AVAILABLE RECORDS: Begin

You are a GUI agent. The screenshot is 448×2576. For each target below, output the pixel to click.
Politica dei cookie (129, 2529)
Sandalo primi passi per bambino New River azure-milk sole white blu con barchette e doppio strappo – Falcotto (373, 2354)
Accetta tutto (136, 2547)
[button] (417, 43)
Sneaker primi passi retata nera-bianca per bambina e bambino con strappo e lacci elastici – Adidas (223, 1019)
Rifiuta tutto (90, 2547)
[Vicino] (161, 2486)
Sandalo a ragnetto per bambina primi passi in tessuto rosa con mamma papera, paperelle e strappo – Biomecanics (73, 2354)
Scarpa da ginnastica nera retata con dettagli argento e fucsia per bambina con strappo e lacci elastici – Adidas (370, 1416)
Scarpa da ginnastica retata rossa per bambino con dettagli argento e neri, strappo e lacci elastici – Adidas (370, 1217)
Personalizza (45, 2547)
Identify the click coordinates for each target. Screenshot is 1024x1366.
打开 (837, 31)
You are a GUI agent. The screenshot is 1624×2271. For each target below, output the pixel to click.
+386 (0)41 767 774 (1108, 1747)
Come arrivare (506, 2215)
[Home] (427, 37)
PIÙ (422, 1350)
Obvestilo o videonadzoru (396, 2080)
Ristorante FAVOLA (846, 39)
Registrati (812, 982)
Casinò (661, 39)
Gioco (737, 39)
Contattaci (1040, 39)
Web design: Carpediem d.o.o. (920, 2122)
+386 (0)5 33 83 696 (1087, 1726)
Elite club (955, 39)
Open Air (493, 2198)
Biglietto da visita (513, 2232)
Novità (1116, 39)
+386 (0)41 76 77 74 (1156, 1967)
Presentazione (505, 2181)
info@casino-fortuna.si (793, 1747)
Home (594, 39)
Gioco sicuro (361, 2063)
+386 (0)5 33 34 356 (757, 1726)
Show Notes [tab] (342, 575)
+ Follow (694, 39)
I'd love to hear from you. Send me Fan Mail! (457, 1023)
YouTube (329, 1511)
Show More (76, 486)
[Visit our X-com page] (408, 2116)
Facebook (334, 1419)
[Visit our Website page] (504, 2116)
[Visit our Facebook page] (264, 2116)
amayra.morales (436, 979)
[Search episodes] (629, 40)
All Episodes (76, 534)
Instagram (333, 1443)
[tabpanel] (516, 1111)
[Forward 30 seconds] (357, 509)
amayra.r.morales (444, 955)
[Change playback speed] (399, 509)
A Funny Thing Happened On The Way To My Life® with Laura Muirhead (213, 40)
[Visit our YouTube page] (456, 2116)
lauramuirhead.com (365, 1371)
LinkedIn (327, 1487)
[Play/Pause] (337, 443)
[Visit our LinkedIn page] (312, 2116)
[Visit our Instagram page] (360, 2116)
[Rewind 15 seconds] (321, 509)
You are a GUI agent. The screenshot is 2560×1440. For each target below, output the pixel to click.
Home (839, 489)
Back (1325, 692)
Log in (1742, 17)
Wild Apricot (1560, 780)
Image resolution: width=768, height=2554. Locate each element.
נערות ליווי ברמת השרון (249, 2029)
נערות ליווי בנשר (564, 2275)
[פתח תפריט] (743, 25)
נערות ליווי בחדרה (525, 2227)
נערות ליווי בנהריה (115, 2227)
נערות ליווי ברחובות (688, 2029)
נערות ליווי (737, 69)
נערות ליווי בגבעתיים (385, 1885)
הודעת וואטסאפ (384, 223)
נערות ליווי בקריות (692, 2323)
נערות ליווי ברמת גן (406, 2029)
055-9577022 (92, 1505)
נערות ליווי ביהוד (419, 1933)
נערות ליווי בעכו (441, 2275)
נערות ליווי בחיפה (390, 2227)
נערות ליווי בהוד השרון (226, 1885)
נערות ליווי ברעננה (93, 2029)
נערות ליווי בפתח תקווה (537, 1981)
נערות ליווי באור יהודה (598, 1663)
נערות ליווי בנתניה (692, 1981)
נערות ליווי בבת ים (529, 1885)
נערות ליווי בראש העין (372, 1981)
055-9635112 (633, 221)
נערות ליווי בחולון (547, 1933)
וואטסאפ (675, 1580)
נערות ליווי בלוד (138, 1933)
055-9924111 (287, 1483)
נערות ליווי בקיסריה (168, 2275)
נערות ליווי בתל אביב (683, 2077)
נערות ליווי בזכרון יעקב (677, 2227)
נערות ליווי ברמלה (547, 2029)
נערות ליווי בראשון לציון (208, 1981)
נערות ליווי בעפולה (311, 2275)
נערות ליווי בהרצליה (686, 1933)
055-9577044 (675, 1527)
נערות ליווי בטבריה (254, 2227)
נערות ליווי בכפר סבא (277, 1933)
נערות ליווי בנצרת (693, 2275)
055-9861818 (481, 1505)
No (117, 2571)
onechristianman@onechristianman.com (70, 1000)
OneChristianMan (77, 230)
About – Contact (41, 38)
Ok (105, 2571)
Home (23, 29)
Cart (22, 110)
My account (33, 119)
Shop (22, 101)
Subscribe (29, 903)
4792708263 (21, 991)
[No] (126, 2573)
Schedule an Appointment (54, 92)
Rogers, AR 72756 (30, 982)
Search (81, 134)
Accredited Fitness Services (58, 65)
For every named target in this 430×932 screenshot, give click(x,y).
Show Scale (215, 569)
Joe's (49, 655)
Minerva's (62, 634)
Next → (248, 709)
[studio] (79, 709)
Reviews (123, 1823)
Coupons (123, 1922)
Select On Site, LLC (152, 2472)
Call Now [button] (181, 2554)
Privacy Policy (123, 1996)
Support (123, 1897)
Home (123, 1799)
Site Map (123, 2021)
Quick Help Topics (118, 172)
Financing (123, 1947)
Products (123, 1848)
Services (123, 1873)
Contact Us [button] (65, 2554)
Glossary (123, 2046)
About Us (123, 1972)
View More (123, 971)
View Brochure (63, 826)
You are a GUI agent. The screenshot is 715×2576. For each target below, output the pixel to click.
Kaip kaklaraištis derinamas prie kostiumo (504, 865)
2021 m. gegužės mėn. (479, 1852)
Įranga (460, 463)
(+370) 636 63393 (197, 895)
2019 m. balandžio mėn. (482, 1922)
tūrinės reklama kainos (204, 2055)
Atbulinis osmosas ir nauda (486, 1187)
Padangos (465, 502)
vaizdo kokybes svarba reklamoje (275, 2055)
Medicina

AVAILABLE RECORDS: End

### YOUR GOAL:
Nothing but the exact lines from the start of the material through the line holding "Contattaci (1040, 39)", both included, belongs in the answer.

### RESULT BELOW:
You are a GUI agent. The screenshot is 448×2576. For each target below, output the pixel to click.
Politica dei cookie (129, 2529)
Sandalo primi passi per bambino New River azure-milk sole white blu con barchette e doppio strappo – Falcotto (373, 2354)
Accetta tutto (136, 2547)
[button] (417, 43)
Sneaker primi passi retata nera-bianca per bambina e bambino con strappo e lacci elastici – Adidas (223, 1019)
Rifiuta tutto (90, 2547)
[Vicino] (161, 2486)
Sandalo a ragnetto per bambina primi passi in tessuto rosa con mamma papera, paperelle e strappo – Biomecanics (73, 2354)
Scarpa da ginnastica nera retata con dettagli argento e fucsia per bambina con strappo e lacci elastici – Adidas (370, 1416)
Scarpa da ginnastica retata rossa per bambino con dettagli argento e neri, strappo e lacci elastici – Adidas (370, 1217)
Personalizza (45, 2547)
Identify the click coordinates for each target. Screenshot is 1024x1366.
打开 (837, 31)
You are a GUI agent. The screenshot is 1624×2271. For each target below, output the pixel to click.
+386 (0)41 767 774 (1108, 1747)
Come arrivare (506, 2215)
[Home] (427, 37)
PIÙ (422, 1350)
Obvestilo o videonadzoru (396, 2080)
Ristorante FAVOLA (846, 39)
Registrati (812, 982)
Casinò (661, 39)
Gioco (737, 39)
Contattaci (1040, 39)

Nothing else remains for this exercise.